During the Commonwealth’s case in chief, the audio and video record of the transaction was presented. Further, two witnesses testified that they had witnessed the transaction. Schell argued a defense of entrapment. Through his counsel’s arguments and cross-examinations, Schell maintained that he had had an affair with one of the Commonwealth’s witnesses, who had threatened to expose the affair unless he did not sell drugs to her. Schell did not testify.
Schell was convicted on both counts. He was sentenced to ten years for first-degree trafficking in a controlled substance, which was enhanced to twenty years by the first-degree persistent felony offender conviction. Schell appealed his conviction to the Kentucky Supreme Court. In an unpublished opinion rendered on January 24, 2008, the Court affirmed the conviction.2
On January 26, 2008, Schell moved the trial court for post-conviction relief under RCr 11.42. In his motion, Schell claimed that he received ineffective assistance of counsel based upon defense counsel’s disclosure of his prior felony conviction during voir dire. The court ordered an evi-dentiary hearing on the motion.

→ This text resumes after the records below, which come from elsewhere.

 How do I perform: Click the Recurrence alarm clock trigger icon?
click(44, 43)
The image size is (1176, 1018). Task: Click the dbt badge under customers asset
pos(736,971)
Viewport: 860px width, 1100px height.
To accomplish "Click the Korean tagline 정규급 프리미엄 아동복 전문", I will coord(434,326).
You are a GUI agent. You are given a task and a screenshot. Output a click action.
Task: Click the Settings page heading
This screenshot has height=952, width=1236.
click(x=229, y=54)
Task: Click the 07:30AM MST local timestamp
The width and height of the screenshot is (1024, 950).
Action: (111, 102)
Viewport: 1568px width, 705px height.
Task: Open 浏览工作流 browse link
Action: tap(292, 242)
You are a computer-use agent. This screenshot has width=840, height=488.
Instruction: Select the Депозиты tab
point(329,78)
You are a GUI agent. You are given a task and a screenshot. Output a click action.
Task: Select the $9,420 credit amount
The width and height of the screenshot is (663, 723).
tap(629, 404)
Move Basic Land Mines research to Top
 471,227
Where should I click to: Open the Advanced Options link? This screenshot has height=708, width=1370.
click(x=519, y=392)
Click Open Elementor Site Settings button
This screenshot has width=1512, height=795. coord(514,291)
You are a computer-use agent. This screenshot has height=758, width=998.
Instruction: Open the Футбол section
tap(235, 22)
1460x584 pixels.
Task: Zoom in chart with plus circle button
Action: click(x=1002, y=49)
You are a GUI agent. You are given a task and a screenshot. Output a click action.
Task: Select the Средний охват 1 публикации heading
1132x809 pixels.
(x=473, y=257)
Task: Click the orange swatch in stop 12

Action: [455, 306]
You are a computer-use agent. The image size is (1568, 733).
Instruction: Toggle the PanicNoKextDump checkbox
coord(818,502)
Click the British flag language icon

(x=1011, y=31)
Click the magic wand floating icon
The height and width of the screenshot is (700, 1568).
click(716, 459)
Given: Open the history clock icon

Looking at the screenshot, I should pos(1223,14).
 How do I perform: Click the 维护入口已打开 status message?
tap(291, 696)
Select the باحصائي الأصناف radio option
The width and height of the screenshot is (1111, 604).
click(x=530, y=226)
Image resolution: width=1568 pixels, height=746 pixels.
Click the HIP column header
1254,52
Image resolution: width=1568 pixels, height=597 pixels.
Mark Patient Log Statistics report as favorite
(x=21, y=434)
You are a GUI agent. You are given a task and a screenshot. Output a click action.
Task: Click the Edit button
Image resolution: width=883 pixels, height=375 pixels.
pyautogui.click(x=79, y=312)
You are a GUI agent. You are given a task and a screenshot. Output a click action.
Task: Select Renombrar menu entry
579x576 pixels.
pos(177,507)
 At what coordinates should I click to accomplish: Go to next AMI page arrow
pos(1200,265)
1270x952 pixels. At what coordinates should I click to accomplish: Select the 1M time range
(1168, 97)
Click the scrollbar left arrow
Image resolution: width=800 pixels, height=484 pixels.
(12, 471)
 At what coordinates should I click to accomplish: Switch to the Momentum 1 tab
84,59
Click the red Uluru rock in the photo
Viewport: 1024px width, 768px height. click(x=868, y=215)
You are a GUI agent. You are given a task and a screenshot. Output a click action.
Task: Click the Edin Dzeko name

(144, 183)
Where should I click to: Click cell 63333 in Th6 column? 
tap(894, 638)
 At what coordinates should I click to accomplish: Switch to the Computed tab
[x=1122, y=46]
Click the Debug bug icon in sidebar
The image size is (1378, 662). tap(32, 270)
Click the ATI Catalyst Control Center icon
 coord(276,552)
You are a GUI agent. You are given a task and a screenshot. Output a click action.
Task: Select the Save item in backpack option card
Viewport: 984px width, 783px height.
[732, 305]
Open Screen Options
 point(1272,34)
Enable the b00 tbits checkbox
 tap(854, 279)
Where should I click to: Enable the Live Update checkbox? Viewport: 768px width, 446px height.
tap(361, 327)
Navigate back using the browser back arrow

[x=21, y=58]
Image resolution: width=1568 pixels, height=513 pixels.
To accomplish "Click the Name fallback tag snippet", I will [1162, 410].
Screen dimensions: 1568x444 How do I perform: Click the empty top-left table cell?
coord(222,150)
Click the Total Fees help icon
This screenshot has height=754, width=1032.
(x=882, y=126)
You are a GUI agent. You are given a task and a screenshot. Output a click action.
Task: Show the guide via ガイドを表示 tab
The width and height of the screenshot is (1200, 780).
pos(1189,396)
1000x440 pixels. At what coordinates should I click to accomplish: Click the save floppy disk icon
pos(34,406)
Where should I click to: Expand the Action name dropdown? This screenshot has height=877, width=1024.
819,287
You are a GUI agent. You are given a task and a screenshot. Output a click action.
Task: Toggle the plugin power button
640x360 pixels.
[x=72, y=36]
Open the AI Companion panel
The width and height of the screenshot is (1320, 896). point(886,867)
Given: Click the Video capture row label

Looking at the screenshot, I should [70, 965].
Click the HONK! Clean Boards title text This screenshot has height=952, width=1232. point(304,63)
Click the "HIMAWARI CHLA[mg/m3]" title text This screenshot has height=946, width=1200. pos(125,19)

During the hearing, defense counsel testified that the evidence against Schell was overwhelming. Defense counsel believed that entrapment could only be a viable defense if Schell took the stand. He claimed that during voir dire, he was still unsure if Schell would testify. Because he believed that a guilty verdict was inevitable, counsel claimed that he strategically revealed Schell’s prior felony conviction in *521order to exclude any jurors who would treat Schell harshly during the truth-in-sentencing portion of the trial. He testified that he had tried many cases where the jury was informed of the defendant’s felony convictions during the guilt phase, yet still found the defendant not guilty.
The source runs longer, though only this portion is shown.